C. Gregory Crampton tries to put us “there” in the beautiful place that was the pre-Powell canyon, describing things that may well have been lost forever. Crampton reports on what he saw between 1957-63, when the National Park Service gave him the job of making a record of everything that was about to be submerged. His descriptions are aided by 204 photos of how things looked, including a number of excellent color shots by Philip Hyde and W.L. Rusho. The book, originally released in 1986, has been re-issued with several new “ghost” reports from Crampton, as well as a previously unreleased foreword by renowned environmentalist Edward Abbey.

“Glen Canyon was the most beautiful place I’ve ever seen,” Abbey writes.

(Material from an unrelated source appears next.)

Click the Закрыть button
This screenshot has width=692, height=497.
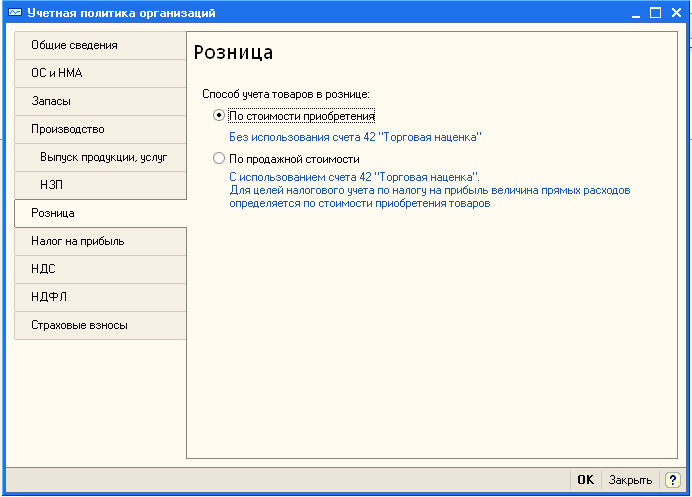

Clear back in 1986, he predicted that, one day, “The gates of Glen Canyon Dam will be opened, Lake Powell will be drained like dirty water from a tub, and a living river and the sandstone will again be revealed to our eyes.” That may very well end up happening, but not because, as Abbey thought, “a more enlightened, less power-greedy generation will assume management of our society.”

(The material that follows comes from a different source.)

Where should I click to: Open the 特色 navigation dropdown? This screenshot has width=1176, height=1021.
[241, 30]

Rather, James Lawrence Powell suggests in his 2009 release, Dead Pool: Lake Powell, Global Warming and the Future of Water in the West that it won’t be a generation of environmentally friendly Abbeyites that kills off Lake Powell, but rather, global warming and increasing amounts of water needed by Western states to service a growing population—a growing population made possible by having plenty of water conveniently stored in a lake. Whatever the reason, the Glen Canyon Institute reports that, since 2005, the lake level has fallen to just 37 percent of capacity, a large enough drop that prompted the release of Resurrection: Glen Canyon and a New Vision for the American West, where author Annette McGivney and photographer James Kay look at how life is bouncing back in areas that are seeing light for the first time in decades.

But whether Lake Powell sticks around or not, Crampton reminds us, “What may not be apparent is that most of the history—the ruins and remains, the sites and all of the visible traces of man’s past—has been lost. The ghosts are underwater.”

Crampton, who died in 1995, provides three different ways to get to know 66 different ghosts in his book. First, there are historic photographs of how things looked. The second way is Crampton’s descriptions of the places, including the stories of the people who experienced them. Third—and perhaps most important in 2009—maps of Lake Powell are provided showing where the historic sites and amazing natural formations were located, now under the water.

Crampton recognizes that while the creation of Lake Powell was a tragedy to those who had been able to hike through Glen Canyon, many people under the age of 50 who grew up in Utah will claim they’ve felt most at home with nature while floating on a boat in Lake Powell and looking at the surrounding scenery. Crampton connects that crowd to the history of the area and keeps the memories of its unique places alive for future generations.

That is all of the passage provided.